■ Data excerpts
Segment Open
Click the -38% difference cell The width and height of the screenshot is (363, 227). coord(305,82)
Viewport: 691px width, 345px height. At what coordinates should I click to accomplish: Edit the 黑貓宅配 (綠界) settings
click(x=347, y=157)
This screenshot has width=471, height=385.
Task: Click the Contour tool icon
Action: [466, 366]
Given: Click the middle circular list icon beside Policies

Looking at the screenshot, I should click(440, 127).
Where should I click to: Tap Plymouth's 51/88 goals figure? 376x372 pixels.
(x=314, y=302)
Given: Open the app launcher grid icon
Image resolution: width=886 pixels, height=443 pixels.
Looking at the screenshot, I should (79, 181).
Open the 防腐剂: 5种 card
Segment Closed
Segment Open
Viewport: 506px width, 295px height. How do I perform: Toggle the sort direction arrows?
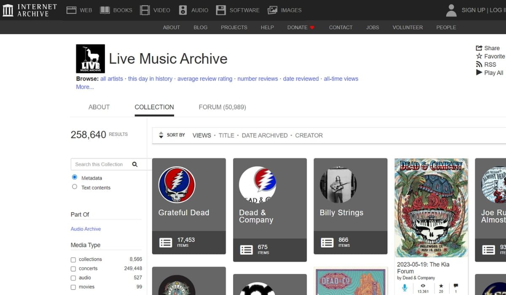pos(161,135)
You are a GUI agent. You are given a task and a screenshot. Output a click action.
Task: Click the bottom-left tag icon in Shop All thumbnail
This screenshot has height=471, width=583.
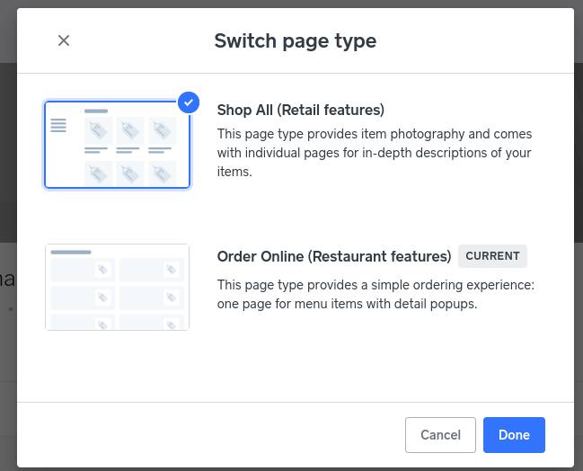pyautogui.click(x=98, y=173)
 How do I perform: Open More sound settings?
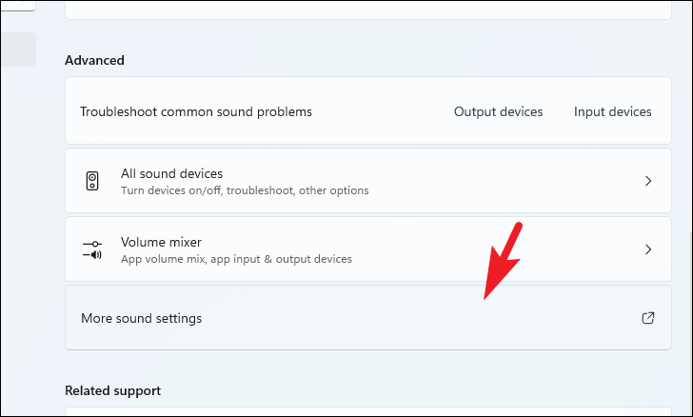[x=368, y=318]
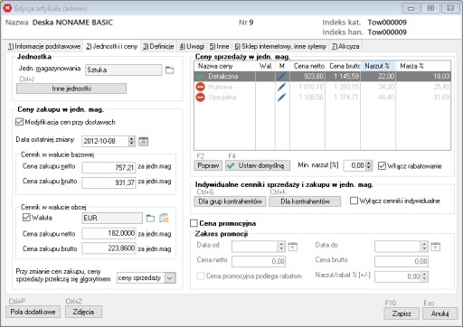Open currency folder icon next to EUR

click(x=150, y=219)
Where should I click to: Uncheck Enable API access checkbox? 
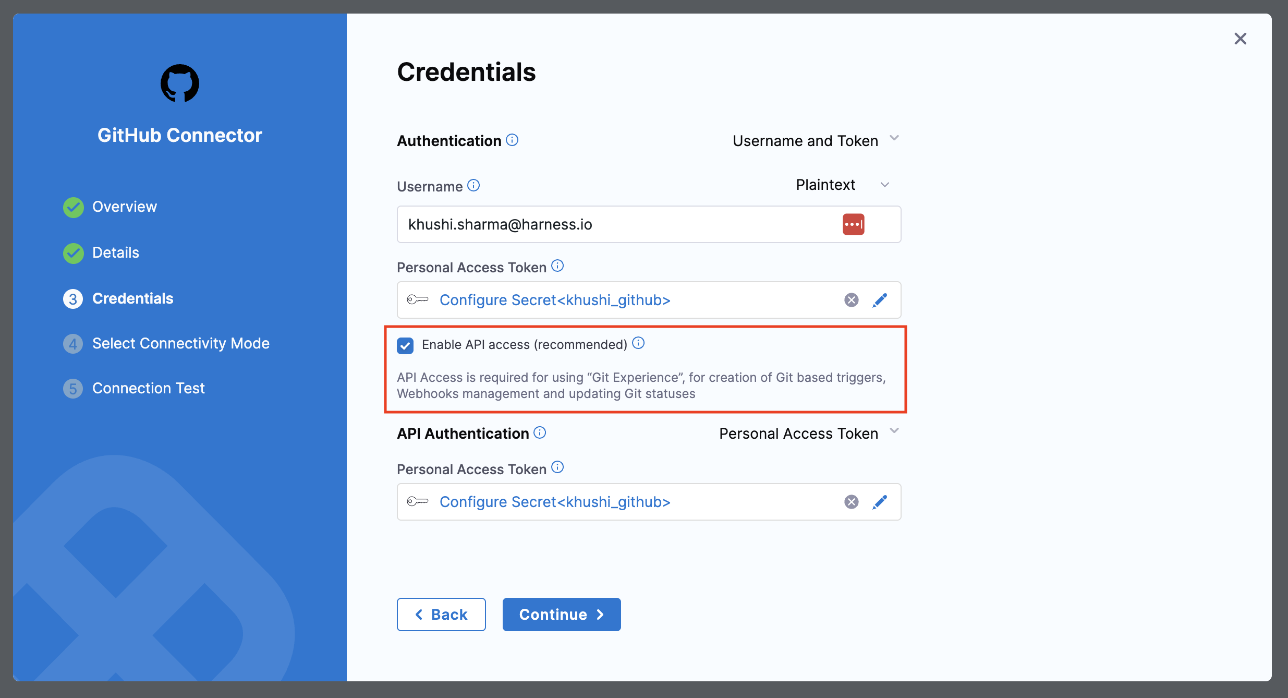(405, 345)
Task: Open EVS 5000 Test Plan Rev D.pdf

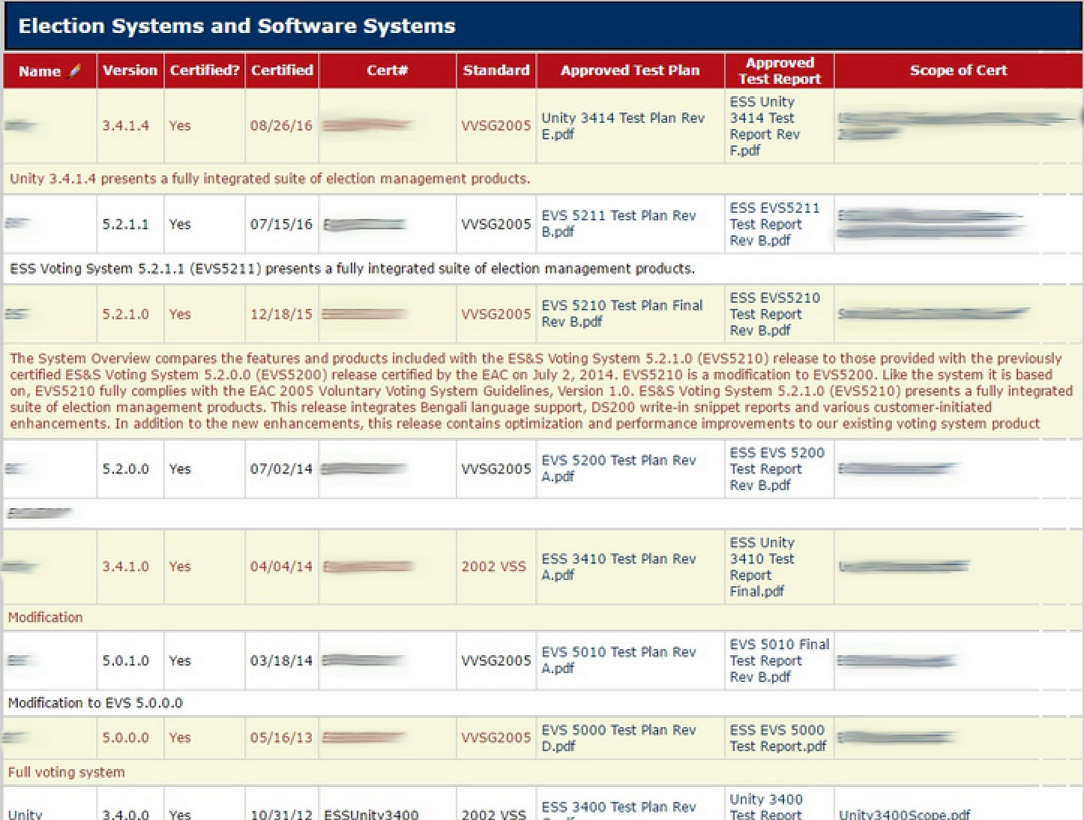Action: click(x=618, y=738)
Segment Closed
■ WHAT YOU SHOULD DO
Set down only the lines above that fall between the line holding "Given: Open the app launcher grid icon" and the line holding "Open the 防腐剂: 5种 card", inclusive, keeping each exact.

■ TASK SOLUTION
Given: Open the app launcher grid icon
Image resolution: width=886 pixels, height=443 pixels.
Looking at the screenshot, I should (79, 181).
Open the 防腐剂: 5种 card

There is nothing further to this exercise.